Eğer siz…..bir pırlanta mahiyetindeki değerlerinizi, kire pasa bulaştırıp kirletiyorsanız.
Eğer siz…..irşat ediyorum diye, kendi nefsinizi ve kendi fikirlerinizi, kirlettiğiniz üslübunuzla insanlara ulaştırmaya çalışıyorsanız.
Valladi de , billadi de, tallahi de,
İnsanları bu yoldan uzaklaştırıyorsunuz.
İnsanların kafalarından şüpheler meydana getiriyorsunuz.
İnsanların güzellikleri görecek gözlerine , kapkara perdeler çekiyorsunuz.
İnsanlara hakikatleri değil, doğruları değil , nefsinizin mırıltılarını dinletiyorsunuz.
VE
Değerlerinize, cemaatinize ve gittiğinizi söylediğiniz yola İHANET ediyorsunuz.
Herkes, bir kere daha silkelenip kendine gelmeli.
Herkes, yeniden kendine ve üslübuna çeki düzen vermeli.
Herkes , ben ne yapıyorum diyerek, bir arkasına bakmalı.

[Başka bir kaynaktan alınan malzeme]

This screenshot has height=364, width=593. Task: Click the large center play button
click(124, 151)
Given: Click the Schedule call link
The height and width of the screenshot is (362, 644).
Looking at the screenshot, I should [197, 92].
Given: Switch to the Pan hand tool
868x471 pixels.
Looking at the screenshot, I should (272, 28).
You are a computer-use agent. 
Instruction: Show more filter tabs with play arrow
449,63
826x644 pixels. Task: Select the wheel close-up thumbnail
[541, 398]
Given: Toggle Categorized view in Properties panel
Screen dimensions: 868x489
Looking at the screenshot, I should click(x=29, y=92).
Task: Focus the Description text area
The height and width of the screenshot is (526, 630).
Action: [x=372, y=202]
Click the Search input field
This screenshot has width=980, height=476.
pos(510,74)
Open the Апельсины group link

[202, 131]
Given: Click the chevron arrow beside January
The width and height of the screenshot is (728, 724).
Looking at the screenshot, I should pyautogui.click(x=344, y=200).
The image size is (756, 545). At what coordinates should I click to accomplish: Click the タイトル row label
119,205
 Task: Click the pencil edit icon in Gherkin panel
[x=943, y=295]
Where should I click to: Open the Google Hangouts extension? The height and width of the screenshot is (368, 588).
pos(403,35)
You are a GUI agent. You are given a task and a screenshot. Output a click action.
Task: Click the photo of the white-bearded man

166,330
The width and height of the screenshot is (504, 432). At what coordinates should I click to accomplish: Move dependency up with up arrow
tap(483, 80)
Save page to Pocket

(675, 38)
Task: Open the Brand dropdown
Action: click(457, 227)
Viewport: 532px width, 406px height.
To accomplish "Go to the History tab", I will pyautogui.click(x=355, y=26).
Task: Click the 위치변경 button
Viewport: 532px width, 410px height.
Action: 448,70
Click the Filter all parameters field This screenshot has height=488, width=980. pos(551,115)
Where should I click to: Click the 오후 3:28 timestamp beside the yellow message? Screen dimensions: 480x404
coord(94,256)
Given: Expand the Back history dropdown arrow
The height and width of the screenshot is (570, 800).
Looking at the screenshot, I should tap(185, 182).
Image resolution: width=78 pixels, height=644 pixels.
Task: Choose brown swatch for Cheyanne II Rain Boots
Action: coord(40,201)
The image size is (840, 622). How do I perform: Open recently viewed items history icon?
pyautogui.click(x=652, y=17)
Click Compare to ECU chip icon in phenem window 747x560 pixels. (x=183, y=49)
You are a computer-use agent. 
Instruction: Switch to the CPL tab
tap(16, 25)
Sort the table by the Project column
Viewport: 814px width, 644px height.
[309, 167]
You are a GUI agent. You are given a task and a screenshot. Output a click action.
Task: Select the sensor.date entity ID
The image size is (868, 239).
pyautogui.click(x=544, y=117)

Herkes, muhasebeye kendisini tabi tutup, aklını başına almalı,
Son söz
Eskiden abiler biraraya gelince, “bu sene kaç kişinin hidayetine vesile oldun ?” diye birbirine sormazlarmış.
“Bu sene kaç kişinin katili oldun ? ” diye sorarlarmış.
Kaç kişi senin üslubun,
Kaç kişi senin kişiliğin,
Kaç kişi senin nefsinin mırıltılarından dolayı, bu yoldan uzaklaştı ve onun katili oldun diye birbirine sorarlarmış.
Bu yazdıklarım, öncelikle nefsimedir.
Bu yazdıklarım, ne bir kişiye, ne de bir gurubadır.
Bu yazdıklarım sadece, bir yanlışı gören, ve bu yanlıştan dolayı, bu cemaatin zarar gördüğünü gören bir kardeşinizin, dostane bir uyarısıdır.
Muhabbetle.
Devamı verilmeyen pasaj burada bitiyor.